■ **ASSIGNED TASK**
Set down each line of the data exactly, but not the pictures.

■ **DATA RECORDS**
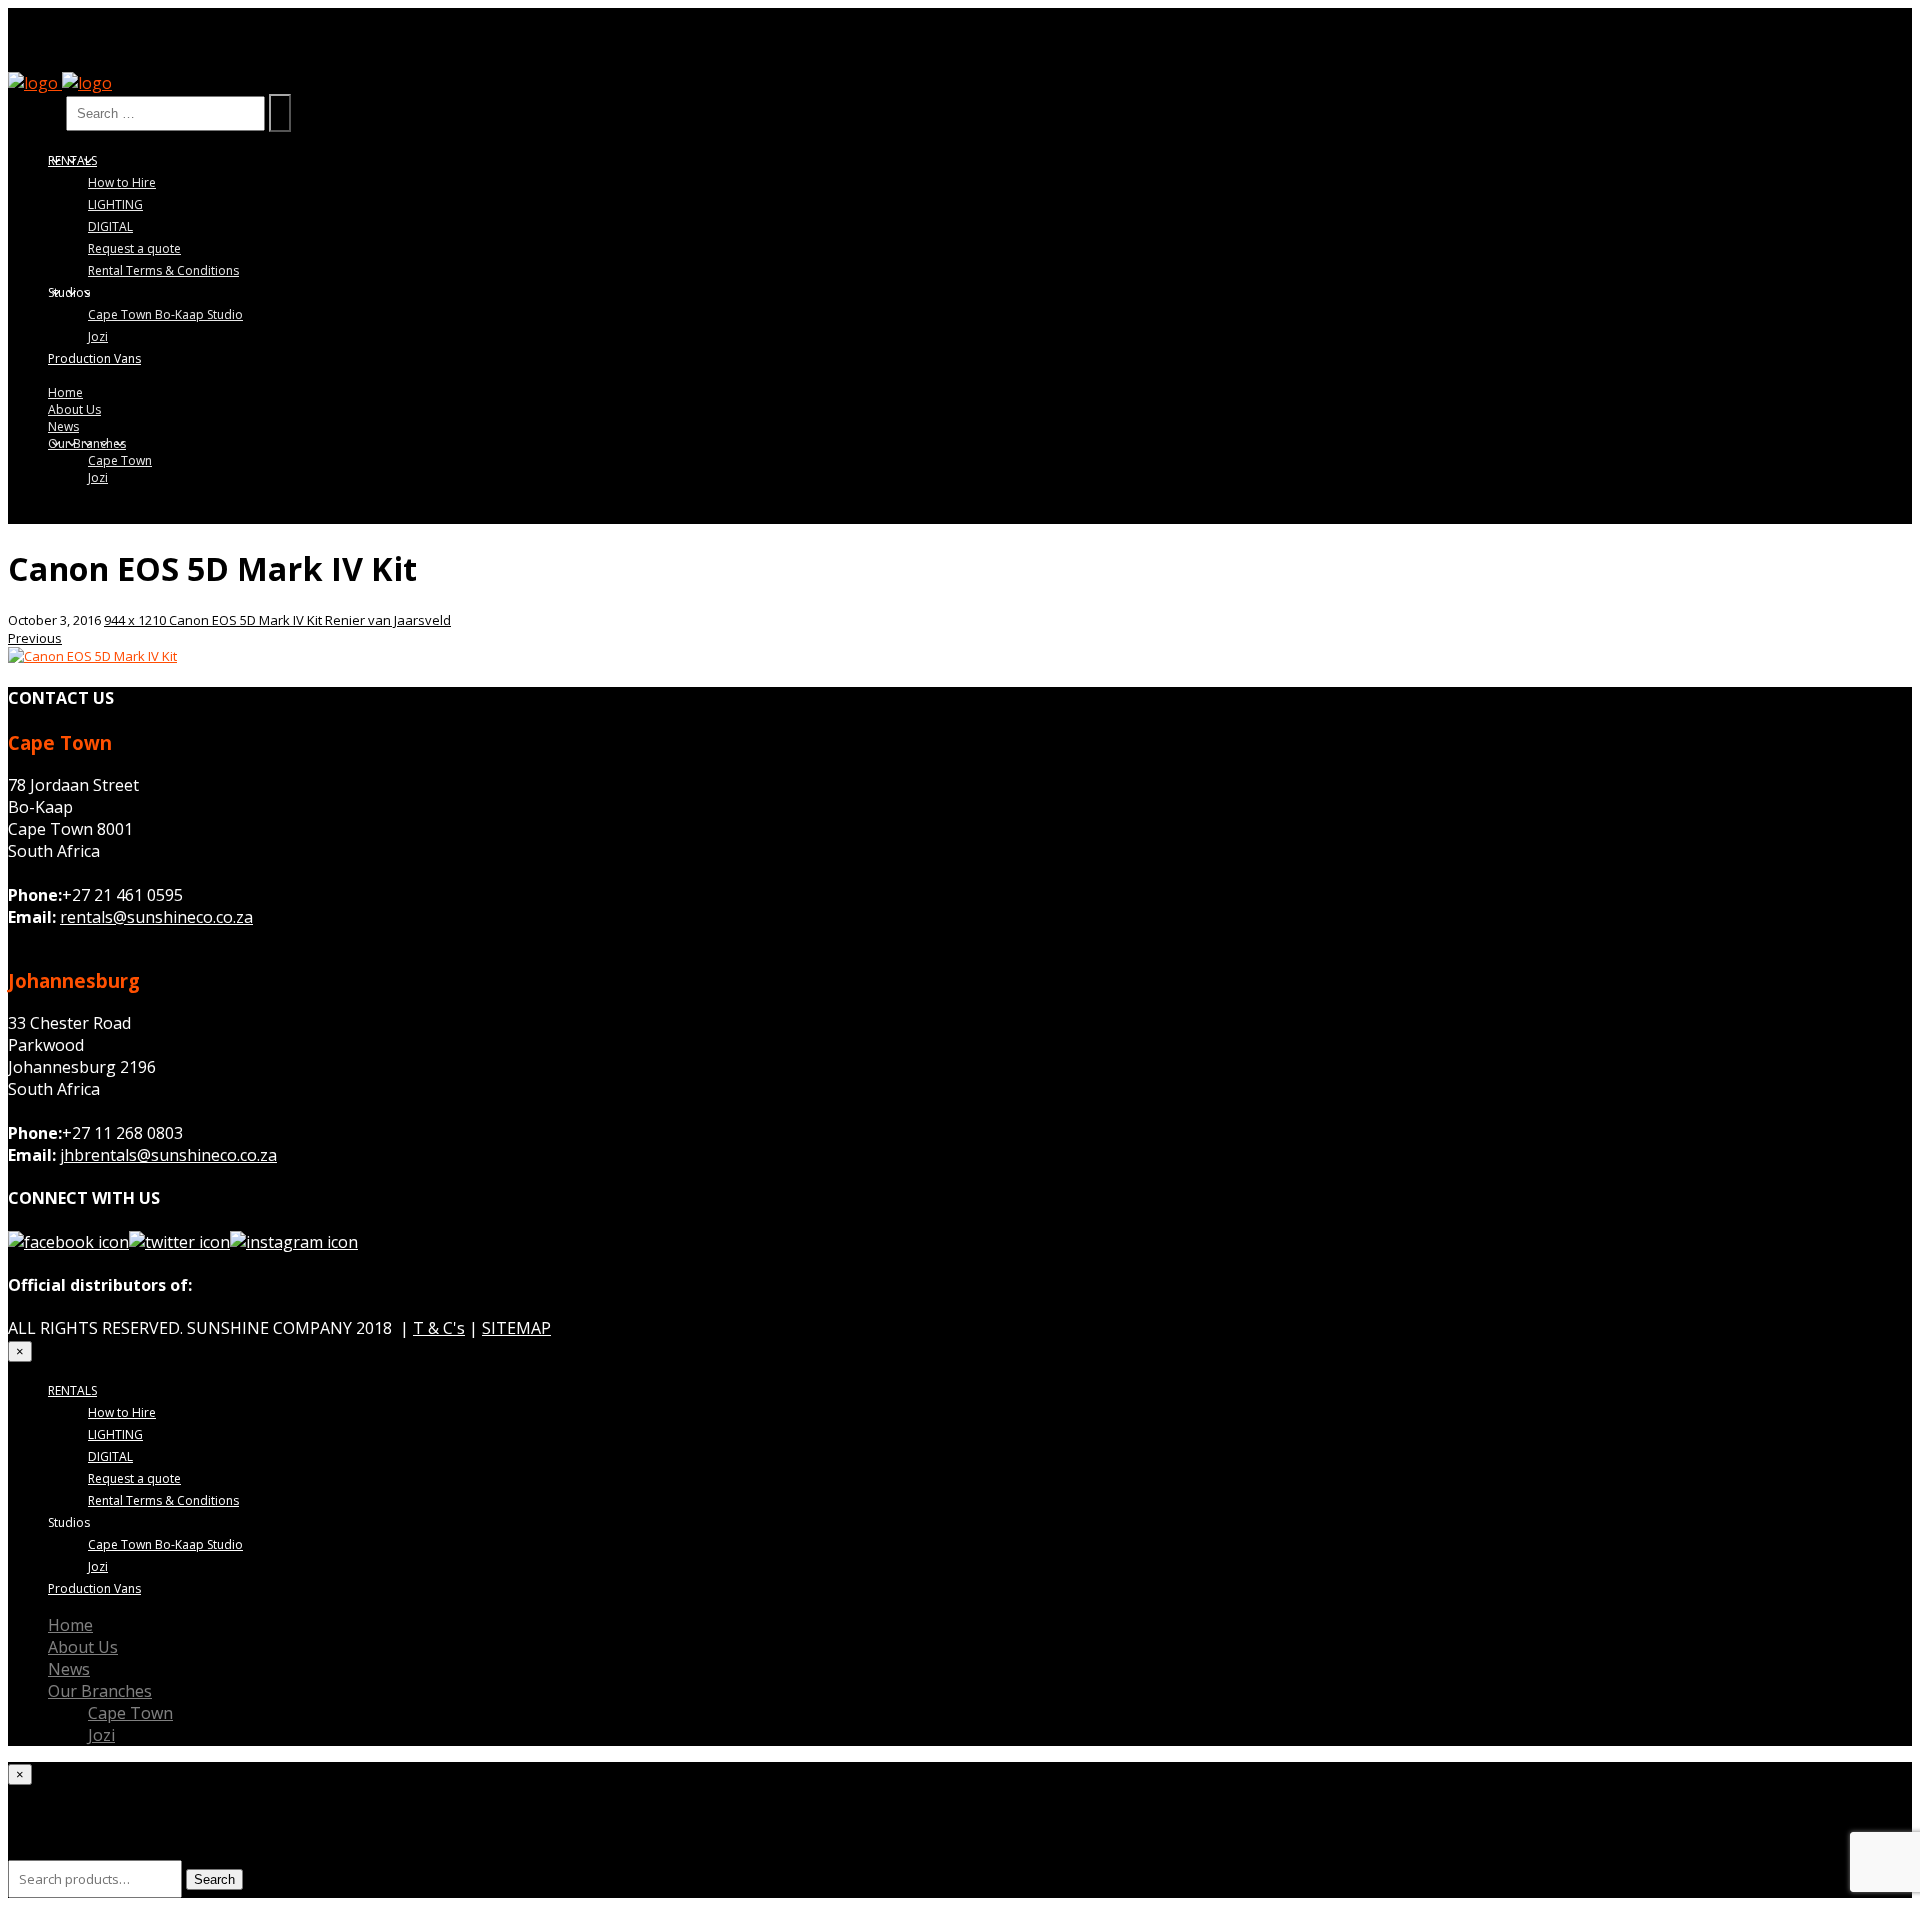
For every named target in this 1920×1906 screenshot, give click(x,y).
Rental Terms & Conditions (163, 270)
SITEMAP (516, 1328)
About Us (74, 409)
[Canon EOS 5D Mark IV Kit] (92, 656)
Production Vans (94, 358)
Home (65, 392)
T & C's (439, 1328)
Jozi (98, 336)
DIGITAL (110, 226)
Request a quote (134, 248)
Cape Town (120, 460)
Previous (35, 638)
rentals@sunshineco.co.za (156, 917)
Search (35, 112)
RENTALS (72, 160)
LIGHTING (115, 204)
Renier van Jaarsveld (388, 620)
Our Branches (87, 443)
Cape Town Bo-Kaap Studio (165, 314)
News (63, 426)
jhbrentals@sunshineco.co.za (168, 1155)
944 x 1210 (136, 620)
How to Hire (122, 182)
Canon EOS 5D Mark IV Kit (247, 620)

■ **EXERCISE RESULT**
For every named target in this 1920×1906 screenshot, give click(x,y).
Rental Terms & Conditions (163, 270)
SITEMAP (516, 1328)
About Us (74, 409)
[Canon EOS 5D Mark IV Kit] (92, 656)
Production Vans (94, 358)
Home (65, 392)
T & C's (439, 1328)
Jozi (98, 336)
DIGITAL (110, 226)
Request a quote (134, 248)
Cape Town (120, 460)
Previous (35, 638)
rentals@sunshineco.co.za (156, 917)
Search (35, 112)
RENTALS (72, 160)
LIGHTING (115, 204)
Renier van Jaarsveld (388, 620)
Our Branches (87, 443)
Cape Town Bo-Kaap Studio (165, 314)
News (63, 426)
jhbrentals@sunshineco.co.za (168, 1155)
944 x 1210 (136, 620)
How to Hire (122, 182)
Canon EOS 5D Mark IV Kit (247, 620)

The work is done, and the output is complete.